ChatGPTPricing.com is an independent pricing guide. We are not affiliated with, endorsed by, or connected to OpenAI, ChatGPT, or any AI vendor. All pricing data is sourced from publicly available information and may change without notice.

Last verified April 2026

OpenAI API Pricing: Every Model, Every Cost

The OpenAI API offers a range of models at different price points, from the budget GPT-4o-mini at $0.15 per million input tokens to the frontier O3-Pro at $150.00 per million tokens. This page covers every available model with input, output, cached, and batch pricing so you can choose the right model for your workload and budget.

GPT-5 Family

ModelInput / 1MOutput / 1MCached InputBatch (In/Out)Notes
GPT-5$1.25$10.00$0.625$0.625 / $5.00Flagship model
GPT-5-mini$0.25$2.00$0.125$0.125 / $1.00Budget GPT-5
GPT-5.2 Instant$0.50$3.00$0.25$0.25 / $1.50Fast variant (Go plan model)

Reasoning Models

ModelInput / 1MOutput / 1MCached InputBatch (In/Out)Notes
O3$2.00$8.00$1.00$1.00 / $4.00Advanced reasoning
O3-mini$0.50$2.00$0.25$0.25 / $1.00Budget reasoning
O3-Pro$150.00$150.00N/AN/AMaximum capability

GPT-4o Family (Legacy)

ModelInput / 1MOutput / 1MCached InputBatch (In/Out)Notes
GPT-4o$2.50$10.00$1.25$1.25 / $5.00Previous flagship
GPT-4o-mini$0.15$0.60$0.075$0.075 / $0.30Cheapest model

Embedding Models

ModelInput / 1MOutput / 1MCached InputBatch (In/Out)Notes
text-embedding-3-large$0.13--$0.065Best quality embeddings
text-embedding-3-small$0.02--$0.01Budget embeddings

All prices in USD per million tokens unless noted. Source: developers.openai.com/api/docs/pricing. Calculate your monthly cost

How Tokens Work

What Is a Token?

Tokens are the fundamental units that language models process. In English, one token roughly equals 4 characters or about 0.75 words. A typical sentence contains 15-20 tokens. A full page of text (approximately 500 words) contains about 670 tokens. Common words like "the", "is", and "a" are single tokens, while longer or rarer words may be split into multiple tokens. Punctuation marks are usually separate tokens.

Quick reference:

  • 1 sentence~15-20 tokens
  • 1 paragraph (100 words)~130 tokens
  • 1 page (500 words)~670 tokens
  • 1 book (80,000 words)~107K tokens

Input vs Output Pricing

You pay separately for input tokens (what you send to the model, including your prompt and any context) and output tokens (what the model generates in response). Output tokens are always more expensive, typically 2-8x the input cost, because generating new text requires more computation than reading existing text.
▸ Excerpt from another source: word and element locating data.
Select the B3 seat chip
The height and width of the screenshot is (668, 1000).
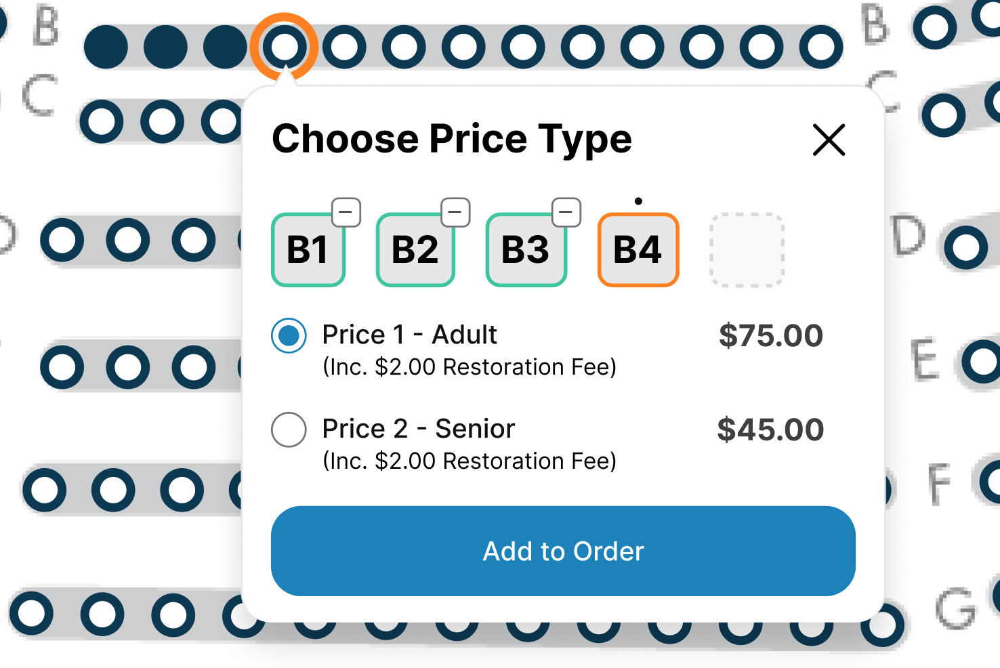click(x=526, y=249)
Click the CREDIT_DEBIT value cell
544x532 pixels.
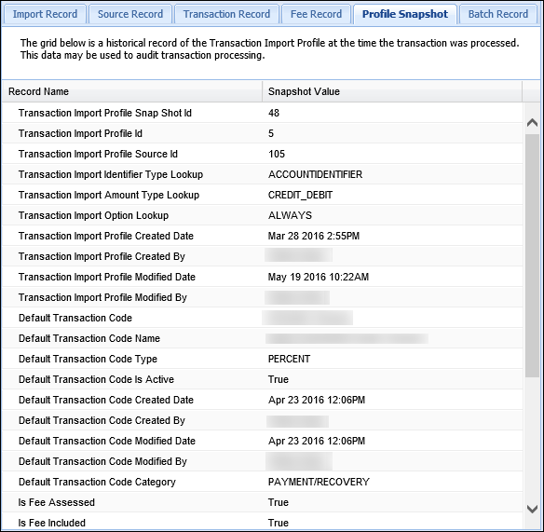click(300, 195)
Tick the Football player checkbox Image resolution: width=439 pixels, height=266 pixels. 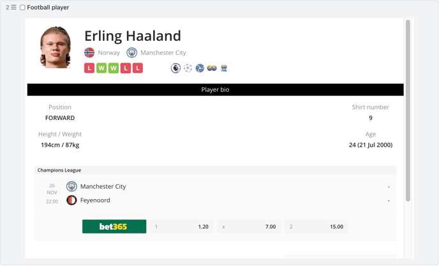click(23, 8)
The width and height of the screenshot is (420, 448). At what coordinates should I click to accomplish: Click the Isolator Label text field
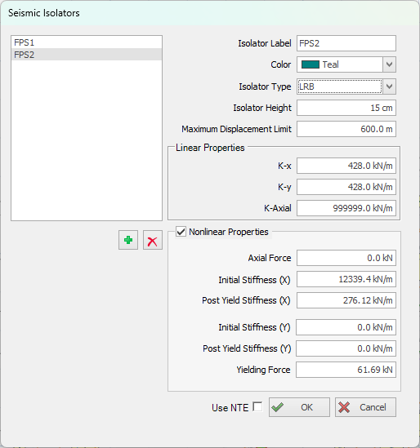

This pricing structure means you can optimise costs by sending concise prompts (reducing input tokens) and requesting concise responses with the max_tokens parameter (reducing output tokens). For GPT-5, the output-to-input price ratio is 8x ($10.00 vs $1.25), making output optimisation particularly impactful.

Cost Reduction Features

Batch API (50% Discount)

The Batch API allows you to submit large sets of requests for asynchronous processing within a 24-hour window. In exchange for the flexibility on timing, OpenAI charges exactly half the standard rate for both input and output tokens. The results are identical to real-time API calls - same models, same quality, same format.

Best for: content generation pipelines, data classification, email processing, document summarisation, and any workload where you do not need instant results. Not suitable for chatbots, real-time applications, or interactive user experiences.

Prompt Caching (50% Input Discount)

When you send the same prompt prefix repeatedly (common in chatbots and RAG applications), OpenAI caches the processed tokens and charges half the standard input rate for cached tokens. This happens automatically - you do not need to opt in. The cache is maintained per-model and typically expires after minutes of inactivity.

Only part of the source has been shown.